Task details: Rewrite every line of the rows below, starting at the line containing "Given: Click the Brody town label" and continuing through the end, and scale each answer coordinate by 0.25, rounding to whole numbers with halves going up. Copy all other lines and numbers unchanged.
— START Record excerpts —
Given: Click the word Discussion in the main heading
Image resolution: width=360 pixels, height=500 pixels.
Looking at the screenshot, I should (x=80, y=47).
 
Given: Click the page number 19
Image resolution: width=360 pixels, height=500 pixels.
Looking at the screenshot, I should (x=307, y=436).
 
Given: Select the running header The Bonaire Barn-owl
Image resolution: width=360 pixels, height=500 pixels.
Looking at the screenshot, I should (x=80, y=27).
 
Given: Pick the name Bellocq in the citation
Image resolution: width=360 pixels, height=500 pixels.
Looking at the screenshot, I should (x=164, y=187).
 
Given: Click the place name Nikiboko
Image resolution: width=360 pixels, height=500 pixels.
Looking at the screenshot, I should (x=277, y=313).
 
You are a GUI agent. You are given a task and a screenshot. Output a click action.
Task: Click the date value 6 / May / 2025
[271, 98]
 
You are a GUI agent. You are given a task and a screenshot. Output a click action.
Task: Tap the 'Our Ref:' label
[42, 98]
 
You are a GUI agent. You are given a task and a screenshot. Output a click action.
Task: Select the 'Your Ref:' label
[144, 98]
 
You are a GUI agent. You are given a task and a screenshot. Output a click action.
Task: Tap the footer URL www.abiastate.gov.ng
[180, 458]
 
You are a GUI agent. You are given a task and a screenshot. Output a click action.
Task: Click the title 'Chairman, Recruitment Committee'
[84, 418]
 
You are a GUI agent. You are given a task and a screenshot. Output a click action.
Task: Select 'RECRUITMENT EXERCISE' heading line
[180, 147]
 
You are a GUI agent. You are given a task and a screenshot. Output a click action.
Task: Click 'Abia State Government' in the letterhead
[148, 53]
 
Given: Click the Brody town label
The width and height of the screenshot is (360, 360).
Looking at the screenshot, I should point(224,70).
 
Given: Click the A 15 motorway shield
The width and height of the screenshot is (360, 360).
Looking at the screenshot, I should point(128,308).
— END Record excerpts —
Written response:
Given: Click the Brody town label
The width and height of the screenshot is (360, 360).
Looking at the screenshot, I should point(56,18).
 
Given: Click the A 15 motorway shield
The width and height of the screenshot is (360, 360).
Looking at the screenshot, I should point(32,77).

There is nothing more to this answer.